### Problem to solve
Scan the data. Collect each line that contains the word "computer".

*****

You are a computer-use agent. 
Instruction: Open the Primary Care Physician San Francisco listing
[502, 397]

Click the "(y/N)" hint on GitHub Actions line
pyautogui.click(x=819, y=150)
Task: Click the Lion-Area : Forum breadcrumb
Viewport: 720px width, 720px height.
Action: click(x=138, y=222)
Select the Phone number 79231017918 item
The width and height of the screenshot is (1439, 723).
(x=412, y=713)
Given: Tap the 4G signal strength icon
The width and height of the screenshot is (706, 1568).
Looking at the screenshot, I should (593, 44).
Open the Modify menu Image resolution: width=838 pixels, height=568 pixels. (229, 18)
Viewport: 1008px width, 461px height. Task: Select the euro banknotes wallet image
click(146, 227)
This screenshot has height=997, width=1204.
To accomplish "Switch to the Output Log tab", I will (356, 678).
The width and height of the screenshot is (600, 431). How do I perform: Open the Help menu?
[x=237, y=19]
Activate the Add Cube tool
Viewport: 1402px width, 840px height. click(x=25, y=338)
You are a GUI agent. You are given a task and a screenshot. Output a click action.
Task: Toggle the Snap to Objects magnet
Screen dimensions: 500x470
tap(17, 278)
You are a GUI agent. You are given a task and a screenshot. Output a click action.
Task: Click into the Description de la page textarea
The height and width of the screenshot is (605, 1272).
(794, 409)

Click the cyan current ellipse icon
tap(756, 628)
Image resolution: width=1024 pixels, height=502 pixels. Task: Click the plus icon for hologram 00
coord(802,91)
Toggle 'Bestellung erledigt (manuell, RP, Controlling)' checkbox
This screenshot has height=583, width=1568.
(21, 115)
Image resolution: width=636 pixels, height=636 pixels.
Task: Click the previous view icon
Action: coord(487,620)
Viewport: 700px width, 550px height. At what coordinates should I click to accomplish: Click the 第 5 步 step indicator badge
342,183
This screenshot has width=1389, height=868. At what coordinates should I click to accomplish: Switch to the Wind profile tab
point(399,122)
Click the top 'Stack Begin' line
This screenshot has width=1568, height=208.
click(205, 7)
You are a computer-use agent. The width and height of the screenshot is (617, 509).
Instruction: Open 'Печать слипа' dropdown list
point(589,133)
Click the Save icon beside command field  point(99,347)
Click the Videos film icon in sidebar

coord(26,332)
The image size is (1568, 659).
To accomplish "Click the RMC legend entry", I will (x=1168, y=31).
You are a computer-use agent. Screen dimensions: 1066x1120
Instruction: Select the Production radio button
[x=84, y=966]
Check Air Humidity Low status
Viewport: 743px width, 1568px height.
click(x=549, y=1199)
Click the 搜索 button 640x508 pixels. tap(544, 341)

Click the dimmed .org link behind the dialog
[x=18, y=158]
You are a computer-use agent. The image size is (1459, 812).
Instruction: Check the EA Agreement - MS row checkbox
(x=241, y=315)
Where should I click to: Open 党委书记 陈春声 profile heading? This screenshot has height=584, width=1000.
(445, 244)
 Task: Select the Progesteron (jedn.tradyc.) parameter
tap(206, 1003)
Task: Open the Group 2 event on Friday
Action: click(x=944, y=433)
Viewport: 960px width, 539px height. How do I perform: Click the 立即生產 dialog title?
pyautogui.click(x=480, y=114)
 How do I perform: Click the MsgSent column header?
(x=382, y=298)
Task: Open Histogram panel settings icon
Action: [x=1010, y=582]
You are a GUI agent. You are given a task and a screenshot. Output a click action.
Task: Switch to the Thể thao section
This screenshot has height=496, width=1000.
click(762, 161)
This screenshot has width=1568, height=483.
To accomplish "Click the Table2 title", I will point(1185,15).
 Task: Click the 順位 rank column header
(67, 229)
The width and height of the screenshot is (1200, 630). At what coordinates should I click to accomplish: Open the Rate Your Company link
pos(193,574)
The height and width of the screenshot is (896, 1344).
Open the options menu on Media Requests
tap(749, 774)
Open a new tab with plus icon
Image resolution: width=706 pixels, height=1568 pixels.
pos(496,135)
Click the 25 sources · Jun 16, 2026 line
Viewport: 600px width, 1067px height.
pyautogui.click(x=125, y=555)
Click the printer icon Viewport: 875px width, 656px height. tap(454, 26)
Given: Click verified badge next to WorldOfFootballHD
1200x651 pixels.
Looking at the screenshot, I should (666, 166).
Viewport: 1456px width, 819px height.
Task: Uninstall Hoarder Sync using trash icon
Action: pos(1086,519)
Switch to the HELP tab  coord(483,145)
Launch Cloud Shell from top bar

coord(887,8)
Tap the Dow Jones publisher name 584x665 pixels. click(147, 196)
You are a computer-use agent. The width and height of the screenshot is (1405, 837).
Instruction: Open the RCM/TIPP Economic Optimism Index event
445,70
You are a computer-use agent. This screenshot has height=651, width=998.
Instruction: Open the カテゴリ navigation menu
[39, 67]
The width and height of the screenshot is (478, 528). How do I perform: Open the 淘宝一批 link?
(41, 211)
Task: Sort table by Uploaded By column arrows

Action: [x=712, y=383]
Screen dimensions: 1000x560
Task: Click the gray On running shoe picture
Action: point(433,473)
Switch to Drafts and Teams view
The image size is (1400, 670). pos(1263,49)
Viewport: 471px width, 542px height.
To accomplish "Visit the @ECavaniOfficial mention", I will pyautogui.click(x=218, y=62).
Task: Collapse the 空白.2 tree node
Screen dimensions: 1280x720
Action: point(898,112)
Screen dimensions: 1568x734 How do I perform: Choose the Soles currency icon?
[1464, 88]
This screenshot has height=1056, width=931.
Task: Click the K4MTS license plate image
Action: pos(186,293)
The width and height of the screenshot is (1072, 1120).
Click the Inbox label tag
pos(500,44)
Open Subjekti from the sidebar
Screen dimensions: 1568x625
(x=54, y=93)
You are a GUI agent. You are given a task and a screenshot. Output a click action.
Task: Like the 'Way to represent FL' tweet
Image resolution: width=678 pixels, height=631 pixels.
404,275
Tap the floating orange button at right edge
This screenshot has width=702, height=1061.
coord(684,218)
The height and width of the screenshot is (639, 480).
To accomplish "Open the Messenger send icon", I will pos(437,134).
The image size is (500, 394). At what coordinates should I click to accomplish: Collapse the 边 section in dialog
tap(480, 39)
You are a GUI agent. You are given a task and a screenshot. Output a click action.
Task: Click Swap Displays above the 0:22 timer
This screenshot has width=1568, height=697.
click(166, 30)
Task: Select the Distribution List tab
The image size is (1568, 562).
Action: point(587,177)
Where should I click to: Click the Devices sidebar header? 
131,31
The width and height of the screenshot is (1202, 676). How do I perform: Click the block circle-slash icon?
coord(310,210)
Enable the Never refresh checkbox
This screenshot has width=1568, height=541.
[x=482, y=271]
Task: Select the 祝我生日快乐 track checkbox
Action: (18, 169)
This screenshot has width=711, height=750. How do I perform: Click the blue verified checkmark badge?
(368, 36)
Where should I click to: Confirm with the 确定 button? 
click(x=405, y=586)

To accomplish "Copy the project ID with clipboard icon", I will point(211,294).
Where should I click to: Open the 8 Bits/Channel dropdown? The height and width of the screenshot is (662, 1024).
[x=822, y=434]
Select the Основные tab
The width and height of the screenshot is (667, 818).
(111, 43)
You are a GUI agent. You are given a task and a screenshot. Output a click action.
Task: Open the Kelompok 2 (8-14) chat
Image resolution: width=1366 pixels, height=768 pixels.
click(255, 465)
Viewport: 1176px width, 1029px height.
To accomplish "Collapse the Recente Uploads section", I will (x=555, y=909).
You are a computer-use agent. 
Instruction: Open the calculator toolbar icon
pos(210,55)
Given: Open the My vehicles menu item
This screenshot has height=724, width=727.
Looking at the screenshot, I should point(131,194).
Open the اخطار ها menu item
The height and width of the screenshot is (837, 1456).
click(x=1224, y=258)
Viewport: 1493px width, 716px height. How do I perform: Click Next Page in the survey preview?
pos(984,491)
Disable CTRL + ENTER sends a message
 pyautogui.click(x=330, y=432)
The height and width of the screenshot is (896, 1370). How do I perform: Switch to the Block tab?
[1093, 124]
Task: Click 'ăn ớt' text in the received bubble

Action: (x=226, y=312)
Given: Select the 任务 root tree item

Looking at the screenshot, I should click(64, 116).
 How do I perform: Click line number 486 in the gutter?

*****

### Problem solution
You are a computer-use agent. 
You are a computer-use agent. The width and height of the screenshot is (617, 509).
You are a computer-use agent. Screen dimensions: 1066x1120
You are a computer-use agent. The image size is (1459, 812).
You are a computer-use agent. The width and height of the screenshot is (1405, 837).
You are a computer-use agent. This screenshot has height=651, width=998.
You are a computer-use agent. 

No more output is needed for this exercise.